西日玄浩放緩了步伐,與一襲白衣的潘微之擦肩而過,後者向他微微頜首,他卻冷冷地回敬了一眼。
令狐團圓從西日玄浩的那一眼中,捉到了一絲韻律,她無法用語言來形容。
就是在此時此地,就是在這三人同時出現的殿宇裡,不知隱伏多少年的樂章忽然顫動著響起了。
遠比令狐團圓敏銳的無缺仰起了頭,畫樑雕棟之中徘徊的音韻,彷彿能穿越碧瓦朱甍,穿透貝闕珠宮,輻射向幽暗的天際。

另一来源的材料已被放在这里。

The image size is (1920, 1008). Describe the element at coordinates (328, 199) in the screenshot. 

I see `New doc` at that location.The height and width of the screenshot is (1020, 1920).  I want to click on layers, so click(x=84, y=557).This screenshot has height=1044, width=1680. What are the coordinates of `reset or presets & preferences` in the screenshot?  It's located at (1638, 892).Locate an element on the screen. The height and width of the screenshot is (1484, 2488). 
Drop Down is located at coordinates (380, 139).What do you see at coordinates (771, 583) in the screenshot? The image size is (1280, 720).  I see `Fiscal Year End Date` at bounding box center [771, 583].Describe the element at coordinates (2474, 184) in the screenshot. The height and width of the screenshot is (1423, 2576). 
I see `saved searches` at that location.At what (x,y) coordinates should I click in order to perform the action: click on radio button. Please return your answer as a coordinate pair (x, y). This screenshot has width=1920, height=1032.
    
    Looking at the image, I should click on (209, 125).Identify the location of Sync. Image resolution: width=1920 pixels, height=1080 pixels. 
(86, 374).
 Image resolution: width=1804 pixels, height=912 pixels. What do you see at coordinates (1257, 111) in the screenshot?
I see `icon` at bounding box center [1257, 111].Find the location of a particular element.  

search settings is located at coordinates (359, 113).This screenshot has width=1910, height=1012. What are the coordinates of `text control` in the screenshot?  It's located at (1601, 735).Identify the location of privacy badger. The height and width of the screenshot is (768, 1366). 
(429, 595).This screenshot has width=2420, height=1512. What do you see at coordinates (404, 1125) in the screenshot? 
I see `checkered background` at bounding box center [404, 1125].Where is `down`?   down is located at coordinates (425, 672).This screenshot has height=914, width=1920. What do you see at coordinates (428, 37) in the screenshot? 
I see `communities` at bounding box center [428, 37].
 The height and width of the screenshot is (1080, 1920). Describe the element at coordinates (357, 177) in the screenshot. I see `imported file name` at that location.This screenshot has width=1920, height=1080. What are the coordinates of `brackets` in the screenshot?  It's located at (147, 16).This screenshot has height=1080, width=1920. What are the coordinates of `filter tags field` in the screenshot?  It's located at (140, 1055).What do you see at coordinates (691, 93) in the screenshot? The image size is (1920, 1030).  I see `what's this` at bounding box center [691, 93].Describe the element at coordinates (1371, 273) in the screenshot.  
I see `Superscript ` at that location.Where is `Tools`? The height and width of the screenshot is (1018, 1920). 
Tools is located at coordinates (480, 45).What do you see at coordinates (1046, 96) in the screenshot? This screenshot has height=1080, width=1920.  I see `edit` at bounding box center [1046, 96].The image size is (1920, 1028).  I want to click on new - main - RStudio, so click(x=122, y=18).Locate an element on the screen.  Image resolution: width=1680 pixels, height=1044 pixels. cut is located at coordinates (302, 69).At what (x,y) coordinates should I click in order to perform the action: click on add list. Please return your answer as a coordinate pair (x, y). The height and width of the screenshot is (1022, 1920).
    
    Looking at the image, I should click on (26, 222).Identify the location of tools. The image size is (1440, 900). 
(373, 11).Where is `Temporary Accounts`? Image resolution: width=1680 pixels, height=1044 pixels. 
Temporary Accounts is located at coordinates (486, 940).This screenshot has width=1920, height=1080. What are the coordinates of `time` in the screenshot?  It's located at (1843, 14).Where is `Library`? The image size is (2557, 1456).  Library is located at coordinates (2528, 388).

無缺是不信餘音繞樑或餘音嫋嫋之說的,可如今他親身經歷,不由得他不信。
葉鳳瑤不死的琴音糾纏於大杲皇宮,葉氏無休的命運早已流入西日皇族的血脈。命耶?天意耶?
西日玄浩與潘微之錯開三步距離,也停了下來。他面無表情的打量殿中每一個人,最後鳳目停留在少女身上。好端端的一個閬夕宮,為何重修,為何她住了不多久就出怪事?
西日玄浩半點不想是他自己負氣在先,踢壞了閬夕宮的欄杆,但殿堂中的樂聲卻嘲弄了他。沉悶的旋律猶如推倒宮牆,又似瓦裂玉碎。片刻後,西日玄浩的臉色黑了。樂聲很像他當日一腳一腳踢落欄杆的聲音。
潘微之也聽到了,與不諳樂音的粱王不同,玉公子能聽出是琴曲,曲調接近名曲“將軍令”和“京都遺恨”。曲音似是而非,猶在兩者之上。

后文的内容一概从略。